Submitted by darth_nadoma t3_yixcuc in Futurology
Able-Emotion4416 t1_iumvp3a wrote
Reply to comment by ajabardar1 in Clean air activists condemn 'silent pandemic' of pollution in African cities by darth_nadoma
I agree that development requires stability. But IMHO the biggest problem African countries face today is the unfair and scandalous economic warfare: e.g. dumping of subsidized goods and services into African markets.
Heavily subsidized Western agricultural goods have ruined African agribusiness, and kept over 70% of African in subsistence farming (as customers would rather buy cheap Western staple food, than local ones. And thus agribusiness is unprofitable, and banks make no loans for a green revolution, i.e. mechanization, modern tools, better fertilizers, pesticides, etc Basically, most Africans still farm like Europe used to do in the Middle Ages....).
Another very obvious ones are 2nd hand stuff, from clothes, to bicycles. These goods devastated entire industries. Just one example, in the early 80s, Kenya had over 500k workers in the textile industry. Then came IMF/world bank imposed austerity on steroids, blind deregulation and privatizations, and indiscriminate opening of borders to all Western goods, including 2nd hand clothes. By late 1980s, the Kenyan textile industry collapsed to just 20k workers, and mostly focused only on the 2nd hand clothing industry... quiet a tragedy! Millions lost their jobs on the continent. And the African street wear was forever changed. For the worse.

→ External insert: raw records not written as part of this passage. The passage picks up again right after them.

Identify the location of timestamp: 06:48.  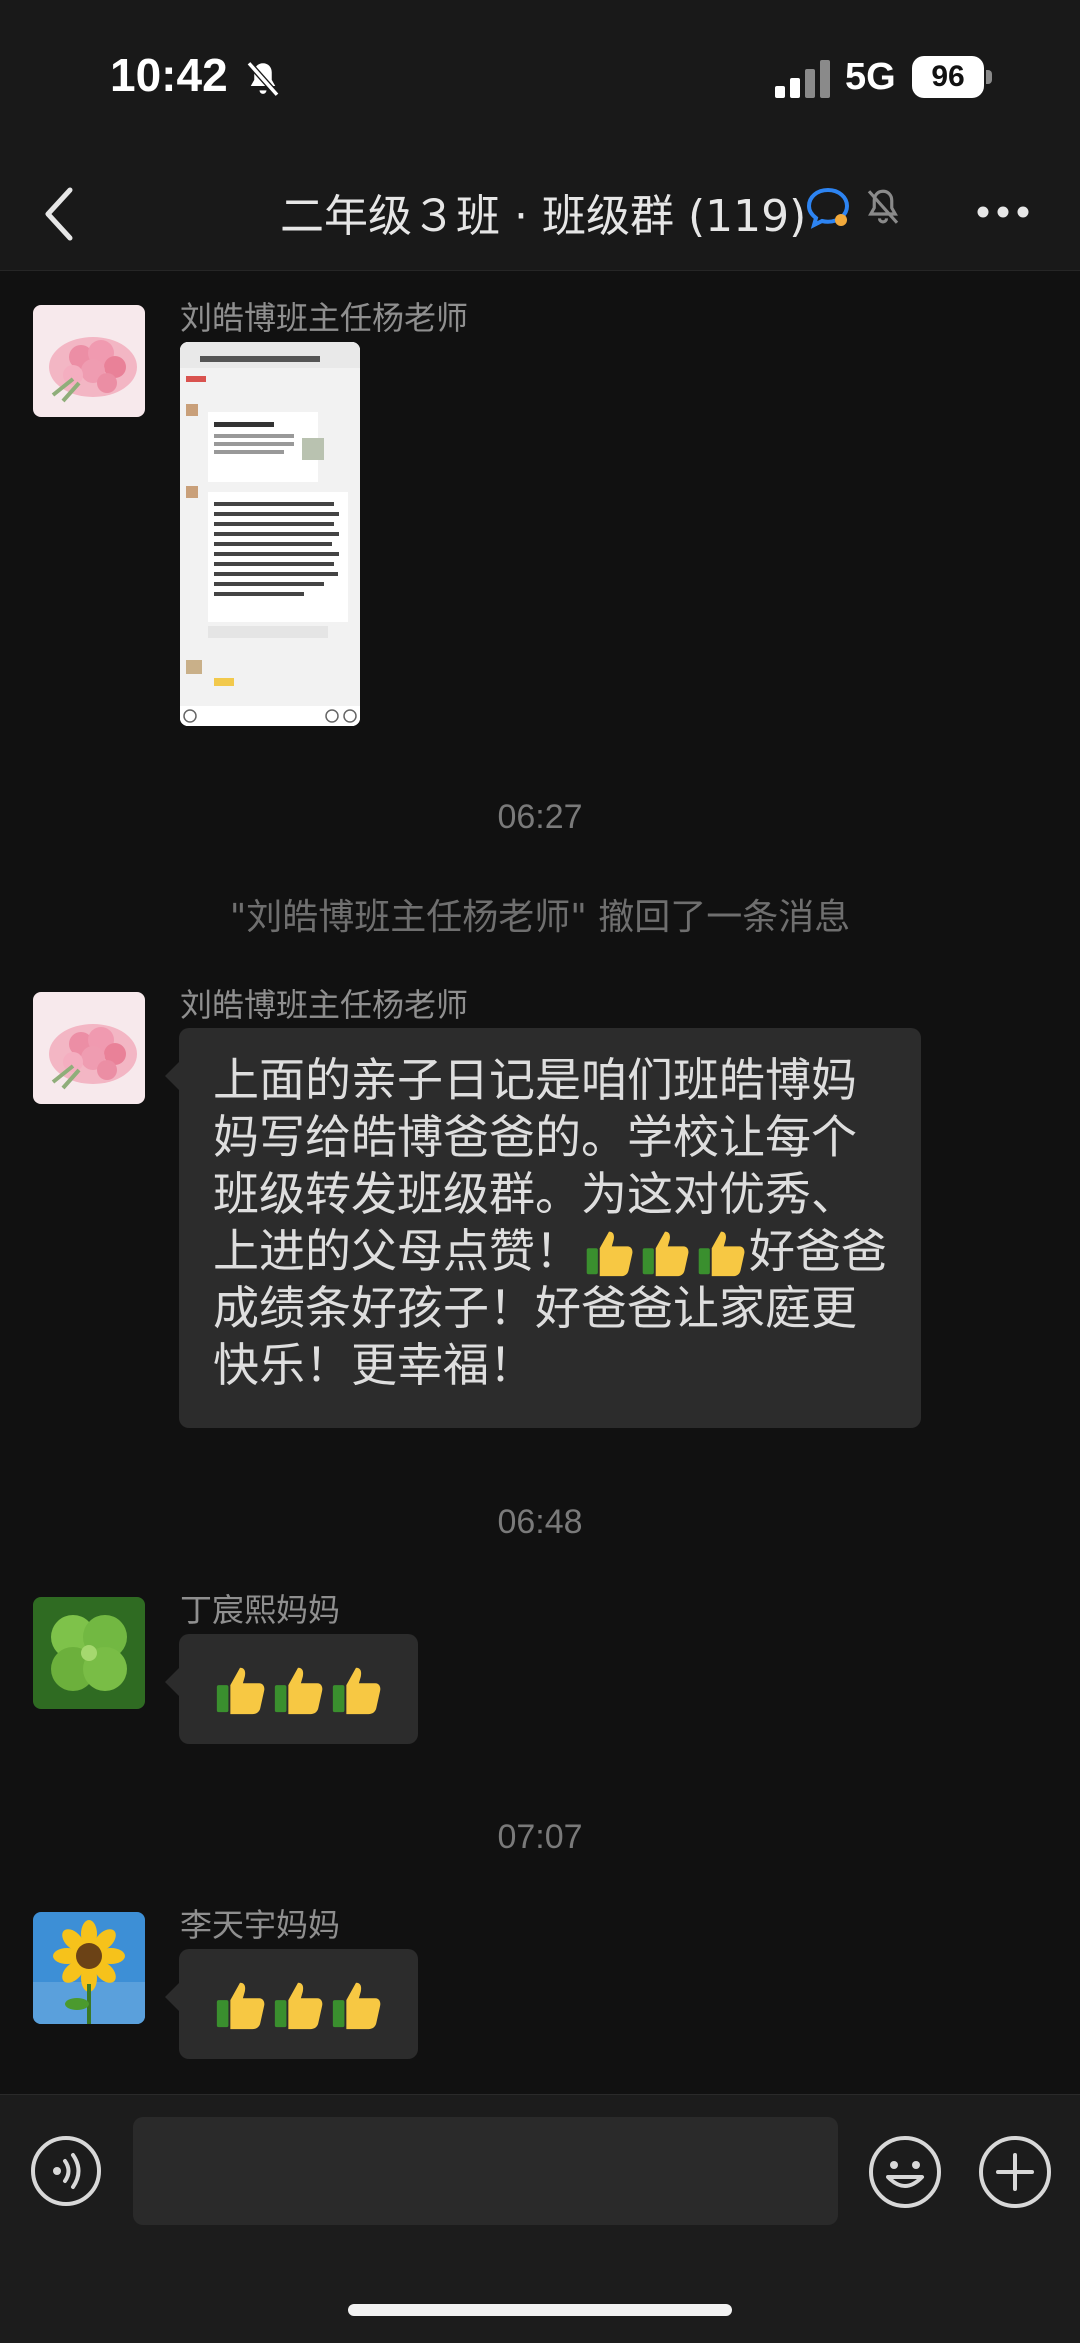
(540, 1522).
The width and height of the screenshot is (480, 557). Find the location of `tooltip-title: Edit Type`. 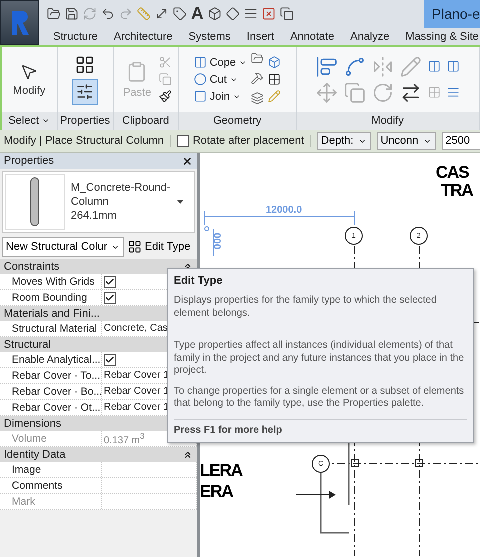

tooltip-title: Edit Type is located at coordinates (199, 281).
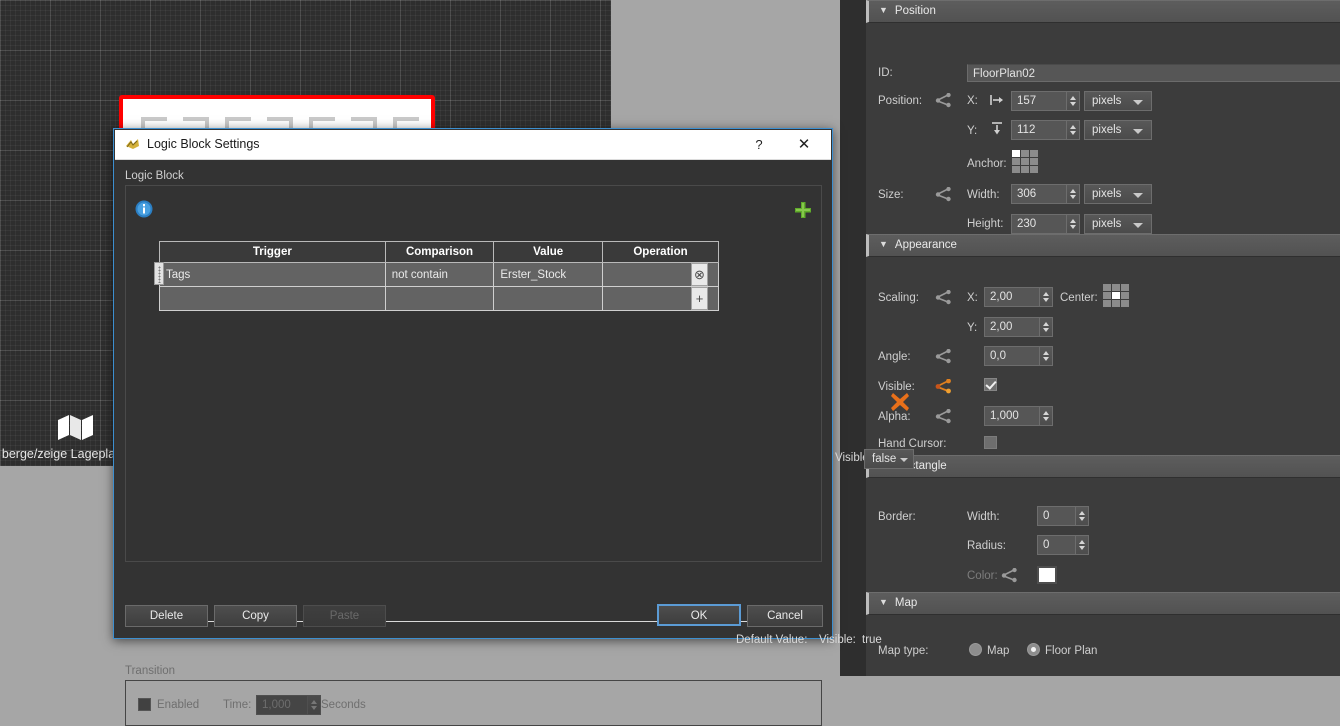 Image resolution: width=1340 pixels, height=726 pixels. Describe the element at coordinates (1103, 466) in the screenshot. I see `section-header-rectangle: ▼Rectangle` at that location.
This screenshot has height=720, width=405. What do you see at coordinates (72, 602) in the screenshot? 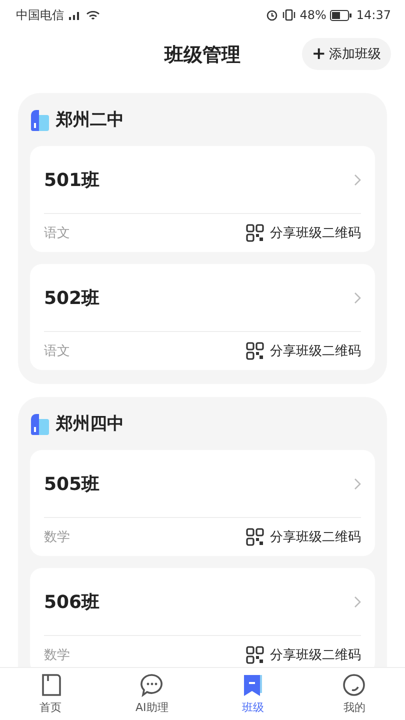
I see `class-name: 506班` at bounding box center [72, 602].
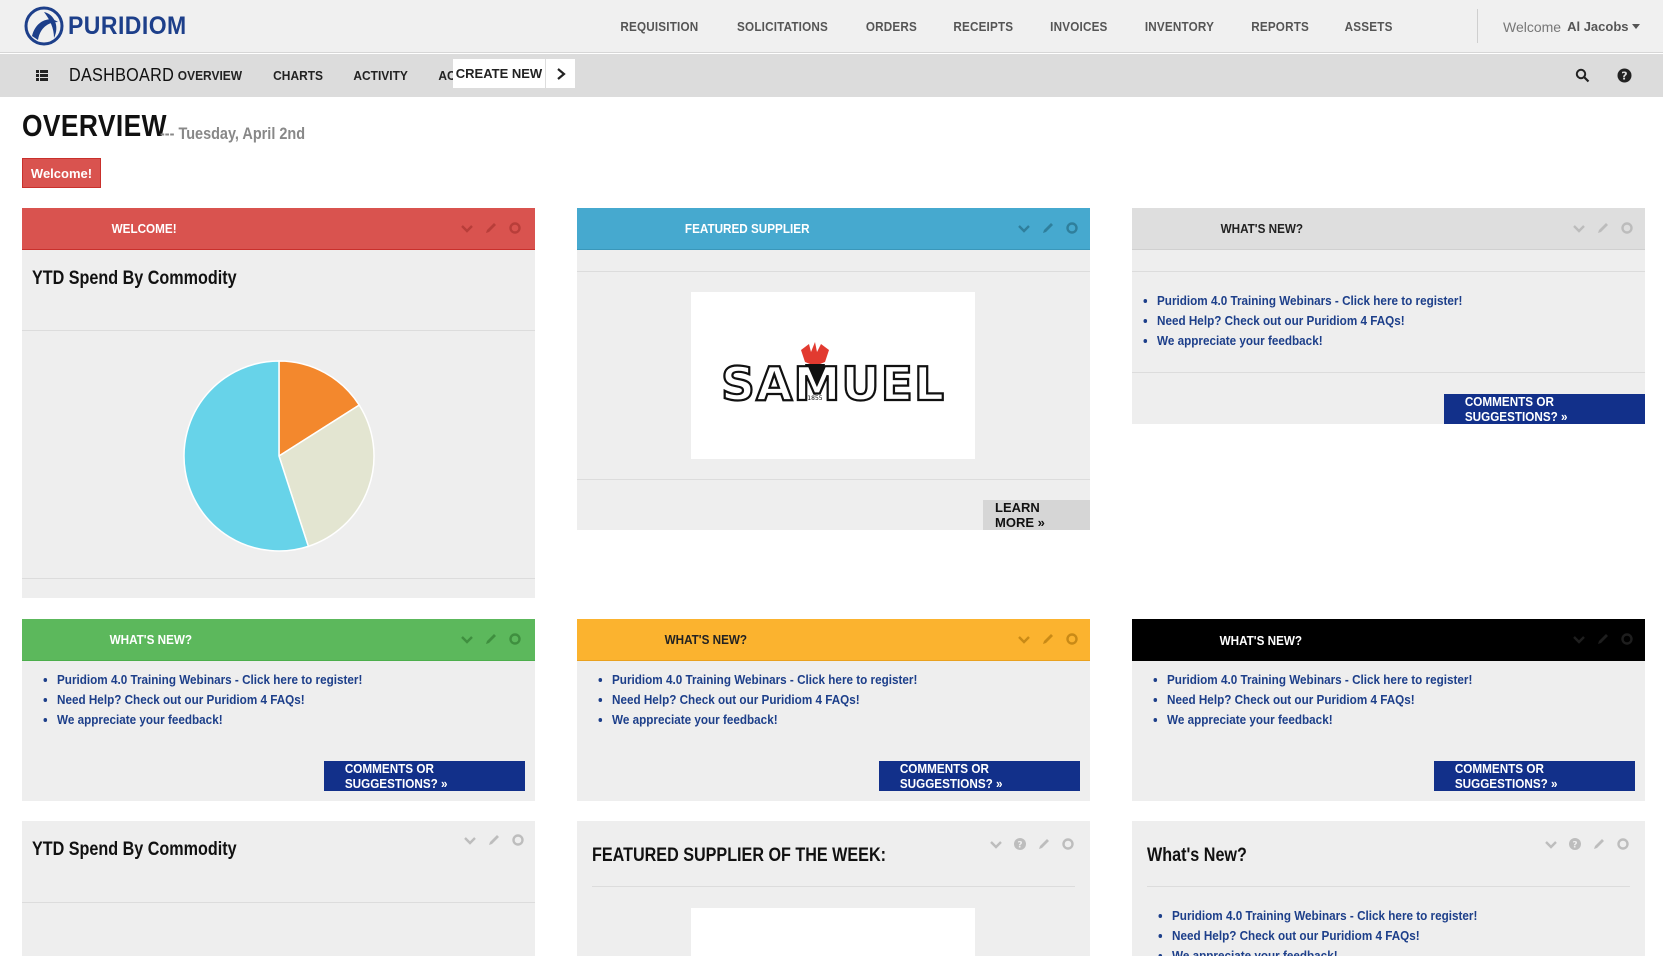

And last but not least, most of international aid money is used to pay the donor country's own companies to provide services/goods to African country. For example, a few years ago, a West African country wanted to create a form of eGovernment, or at least an online presence with a platform for its population to use for many different basic bureaucratic necessities, as to streamline governmental services, reducing costs and waiting time for tax-payers and citizens (and donors of course).
Anyways, there was a fair competition. And an African software company won the bid. It was simply better, and cheaper. However, a French company that had also participated and lost (too expensive, too over-engineered, culturally insensitive to local taste, est. ), lobbied the French government. And France in turn blackmailed that country to either give the contract to a French company or risk losing a good chunk of its aid money.... WTF!?! That's just one example.
But there are many other examples of aid money actually benefiting Western and other rich countries' companies and economy, while making African countries carry the debt, and the often useless/in adapted infrastructure and other goods/services.
ajabardar1 t1_iumwwj7 wrote
imho the biggest problem is the current economic system.